Draw on the universality of the human experience without minimizing the nuances amongst individual perspectives
A truly powerful and vulnerable story enables the audience to relate, even if the characters or plot aren’t a part of our lived experience. The title of “You Racist, Sexist, Bigot” is purposefully eyebrow-raising. It is purposefully designed marketing tool to elicit a strong response. In actuality, the goal of the film is to raise consciousness and kickstart conversations with those who are different from us, even if doing so requires the hard work of moving past our own discomfort. Pita’s film showcases how people truly are in their own words in order to step away from racial, gender, and other stereotypes. The people who share their story in this film do so to humanize the experience of groups and individuals too often labeled as ‘others.’ It centers the experience of those on the receiving end of racism, sexism, and other forms of bigotry so that we can all better understand their marginalization, reflect on our own, and in so doing, become better allies and community members.
Pita Juarez is a filmmaker, journalist, and political communications strategist in Arizona.

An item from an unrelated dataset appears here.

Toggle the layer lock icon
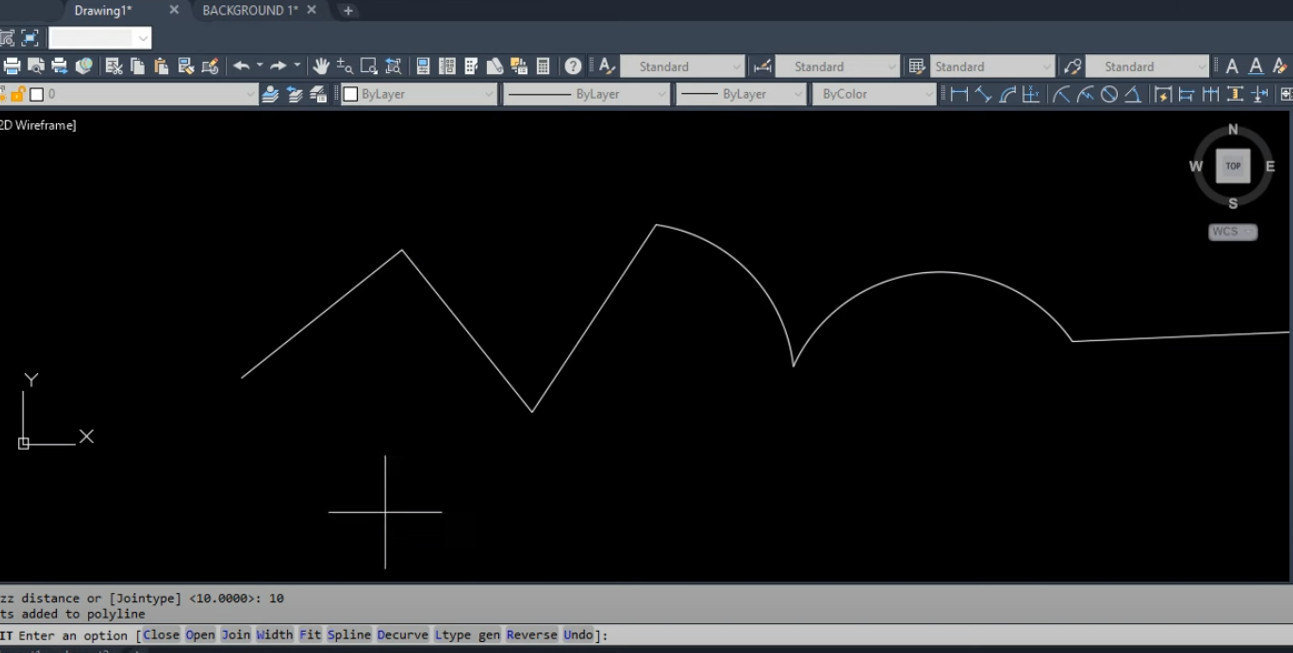This screenshot has width=1293, height=653. point(18,94)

Pita Juarez is a queer immigrant woman from Guatemala who works to uplift the story of marginalized people through effective and compelling storytelling.
Pita received critical acclaim as the director and producer of the award-winning documentary “You Racist, Sexist Bigot”. The documentary tackles the complex identity issues of race, sexuality, and feminism in a patriarchal world from the perspective of marginalized people who harness their power by telling their story and upending stereotypes.
Pita uses dynamic storytelling to uplift voices that often aren’t captured in mainstream media. She has challenged traditional and political communications in Arizona to include the untold stories of youth, people of color, and other communities whose voices aren’t heard.
Her work ranges from political advocacy to investigative journalism that has been featured in the National Geographic, CNN Latino, Remezcla, NPR and Univision. Pita’s artistry and insight has successfully built bridges with the people on the frontlines to capture authentic conversations, and shift the culture of storytelling.